Я стала спускаться по лестнице к выходу. То, что случилось потом, произошло внезапно и в считанные мгновенья, которые, однако, немыслимо растянулись. Полледро крепко и больно схватил меня за руку чуть выше запястья. Еще прежде, чем я успела обернуться, я поняла, что это именно он. Услышала, как он крикнул мне остановиться. Но я продолжала идти. Он сказал, что мы с ним давно знакомы, он сын Николы Полледро. И, решив, что этих сведений недостаточно, прибавил: “Сын Казерты”.
Я остановилась. Амалия, по-прежнему стоявшая возле деревянных силуэтов, тоже замерла, приоткрыв рот – на безупречных зубах едва заметный след губной помады, – не зная, то ли усмехнуться этой реплике, то ли изумленно вскрикнуть. Элегантная пара из дерева и картона слева от нее, под ступеньками, осталась невозмутимой и уверенной в своей неотразимости. Я чувствовала, что стою рядом с Амалией, хотя и не могла разглядеть себя под лестницей; мне пришло в голову, что эти плоские мужчина и женщина, возможно, были хозяевами фуникулера. И явились откуда-то издалека – настолько они казались здесь чужими и чуждыми всей окружающей обстановке, так сильно выделялись на общем фоне своей статностью, изысканностью, исключительной грацией; они словно принадлежали к другой нации. Вполне возможно, что сорок лет тому назад, глядя на них, мы с Амалией мечтали о не похожей на нашу реальности и видели в этих силуэтах зримое доказательство того, что существует иная жизнь, прекрасный нездешний мир, куда можно сбежать, стоит только пожелать. Подобные мысли наверняка посещали маму, и она задумывалась о том, как укрыться вместе со мной от тягостной жизни. Правда, потом я засомневалась в своей догадке и решила, что, вероятно, мама стояла возле фигур лишь ради того, чтобы внимательнее рассмотреть костюм на женщине и перенять ее осанку. И попробовать дома сшить нечто подобное. А может, она хотела сама научиться одеваться таким образом и носить красивые вещи непринужденно и с достоинством, выглядеть уверенно и статно – по крайней мере, пока ждет фуникулера. Спустя столько десятков лет я с болью поняла, что здесь, на этой станции, мне не удается проникнуть в мамины мысли и предвидеть их ход, слившись с ее сознанием настолько, чтобы думать изнутри нее, в такт ее дыханию. Я лишь слышала, как ее голос говорил мне: делай так, делай этак. Но я не могла перенестись в то пространство, откуда исходил голос, и вжиться в сознание Амалии, решавшей, какие слова следует произнести вслух, а какие оставить непроизнесенными, предназначив их для внутреннего слуха. И от этого мне стало грустно.

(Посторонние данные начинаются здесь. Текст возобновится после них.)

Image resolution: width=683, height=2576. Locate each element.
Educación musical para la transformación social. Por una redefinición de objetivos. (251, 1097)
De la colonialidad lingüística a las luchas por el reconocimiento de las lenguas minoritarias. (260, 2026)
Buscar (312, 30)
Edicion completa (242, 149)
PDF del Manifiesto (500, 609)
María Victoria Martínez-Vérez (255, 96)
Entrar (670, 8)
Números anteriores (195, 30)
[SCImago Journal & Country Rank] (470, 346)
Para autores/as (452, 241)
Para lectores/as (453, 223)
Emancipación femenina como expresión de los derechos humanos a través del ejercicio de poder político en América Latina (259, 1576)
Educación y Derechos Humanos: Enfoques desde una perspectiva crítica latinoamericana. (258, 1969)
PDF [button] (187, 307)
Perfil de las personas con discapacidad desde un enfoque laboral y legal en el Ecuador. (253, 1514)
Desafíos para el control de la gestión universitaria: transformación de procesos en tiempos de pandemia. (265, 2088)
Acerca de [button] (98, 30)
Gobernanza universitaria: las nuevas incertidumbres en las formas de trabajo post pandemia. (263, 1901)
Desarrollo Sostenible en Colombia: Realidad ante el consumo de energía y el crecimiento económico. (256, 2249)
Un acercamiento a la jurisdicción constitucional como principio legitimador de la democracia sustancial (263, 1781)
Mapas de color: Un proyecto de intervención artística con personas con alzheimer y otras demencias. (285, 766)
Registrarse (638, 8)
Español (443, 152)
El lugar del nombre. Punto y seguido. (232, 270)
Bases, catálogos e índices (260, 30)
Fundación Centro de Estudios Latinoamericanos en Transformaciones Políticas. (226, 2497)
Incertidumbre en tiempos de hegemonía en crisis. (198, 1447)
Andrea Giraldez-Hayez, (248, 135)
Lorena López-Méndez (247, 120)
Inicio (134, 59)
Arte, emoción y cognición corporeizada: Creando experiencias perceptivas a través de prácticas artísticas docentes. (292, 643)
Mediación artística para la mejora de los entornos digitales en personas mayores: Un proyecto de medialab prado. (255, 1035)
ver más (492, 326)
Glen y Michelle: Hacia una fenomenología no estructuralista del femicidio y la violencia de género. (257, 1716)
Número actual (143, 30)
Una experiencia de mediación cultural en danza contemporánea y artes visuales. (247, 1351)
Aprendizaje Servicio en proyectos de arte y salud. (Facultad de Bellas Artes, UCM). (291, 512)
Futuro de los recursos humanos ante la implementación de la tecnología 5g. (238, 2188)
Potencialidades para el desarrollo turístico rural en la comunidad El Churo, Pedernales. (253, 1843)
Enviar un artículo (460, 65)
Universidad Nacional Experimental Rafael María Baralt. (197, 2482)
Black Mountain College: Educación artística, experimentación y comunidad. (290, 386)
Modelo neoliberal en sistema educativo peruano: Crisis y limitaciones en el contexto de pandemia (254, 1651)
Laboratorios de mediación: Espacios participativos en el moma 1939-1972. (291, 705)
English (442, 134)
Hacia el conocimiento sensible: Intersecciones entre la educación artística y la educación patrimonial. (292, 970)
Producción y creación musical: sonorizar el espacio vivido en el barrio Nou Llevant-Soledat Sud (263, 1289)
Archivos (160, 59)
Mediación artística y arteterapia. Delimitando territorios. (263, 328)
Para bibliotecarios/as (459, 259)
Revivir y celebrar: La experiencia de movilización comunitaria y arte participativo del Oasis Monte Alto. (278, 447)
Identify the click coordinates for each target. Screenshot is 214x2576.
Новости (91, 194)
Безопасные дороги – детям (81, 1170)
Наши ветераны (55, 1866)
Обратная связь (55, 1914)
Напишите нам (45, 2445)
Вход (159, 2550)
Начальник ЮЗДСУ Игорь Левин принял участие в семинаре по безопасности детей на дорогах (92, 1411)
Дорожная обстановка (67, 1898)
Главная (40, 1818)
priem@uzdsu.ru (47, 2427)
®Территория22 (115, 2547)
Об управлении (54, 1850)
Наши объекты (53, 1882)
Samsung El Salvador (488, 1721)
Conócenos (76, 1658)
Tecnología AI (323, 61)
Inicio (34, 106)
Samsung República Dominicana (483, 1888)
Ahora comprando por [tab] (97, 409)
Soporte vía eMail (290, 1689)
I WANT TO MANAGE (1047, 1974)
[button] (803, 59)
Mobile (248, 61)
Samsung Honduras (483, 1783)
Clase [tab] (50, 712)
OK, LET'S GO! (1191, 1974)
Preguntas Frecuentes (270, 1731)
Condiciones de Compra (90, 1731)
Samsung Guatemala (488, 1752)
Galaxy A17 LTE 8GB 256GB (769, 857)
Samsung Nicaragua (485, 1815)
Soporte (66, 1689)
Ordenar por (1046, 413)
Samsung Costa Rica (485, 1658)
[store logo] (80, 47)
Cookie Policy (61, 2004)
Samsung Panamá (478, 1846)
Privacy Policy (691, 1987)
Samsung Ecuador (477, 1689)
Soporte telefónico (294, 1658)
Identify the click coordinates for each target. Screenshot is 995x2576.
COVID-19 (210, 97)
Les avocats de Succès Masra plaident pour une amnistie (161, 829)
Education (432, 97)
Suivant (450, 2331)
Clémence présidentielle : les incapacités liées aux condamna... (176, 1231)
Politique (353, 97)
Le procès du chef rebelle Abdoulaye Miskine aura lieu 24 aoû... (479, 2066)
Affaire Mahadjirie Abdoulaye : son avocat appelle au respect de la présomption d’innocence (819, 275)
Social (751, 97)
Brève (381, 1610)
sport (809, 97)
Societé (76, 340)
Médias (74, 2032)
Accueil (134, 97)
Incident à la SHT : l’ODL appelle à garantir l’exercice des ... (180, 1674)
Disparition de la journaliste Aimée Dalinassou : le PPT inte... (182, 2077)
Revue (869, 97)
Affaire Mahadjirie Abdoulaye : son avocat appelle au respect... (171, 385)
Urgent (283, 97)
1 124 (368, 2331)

Полледро, окликнувший меня, будто бы заставил боль утихнуть. Вестибюль сорокалетней давности теперь виделся размыто. Силуэты рассыпались в цветную пыль и исчезли. По прошествии стольких лет никто уже не носит такой одежды, как у картонной пары, а жесты и осанка у людей изменились. Фигуры мужчины и его спутницы растворились, собака тоже исчезла – словно после напрасного долгого ожидания они решили вернуться обратно в тот неведомый мир, откуда возникли. И было трудно задержать Амалию у голой стены. Вдобавок, пока Полледро произносил свои несколько фраз, я вдруг поняла, что ошиблась, одев картонную женщину в темный костюм и накинув ей на плечи синий шарф, ведь эти вещи принадлежали вовсе не ей, а маме. Именно так одевалась Амалия во времена моего детства – будто собиралась на желанную встречу. И сейчас, приоткрыв рот (на безупречных зубах – следы губной помады), она стояла и смотрела не на силуэты, а на него – на выдуманного мной мужчину в пиджаке из верблюжьей шерсти. Он что-то говорил ей, она отвечала, потом он снова принимался говорить, но я не различала их слов.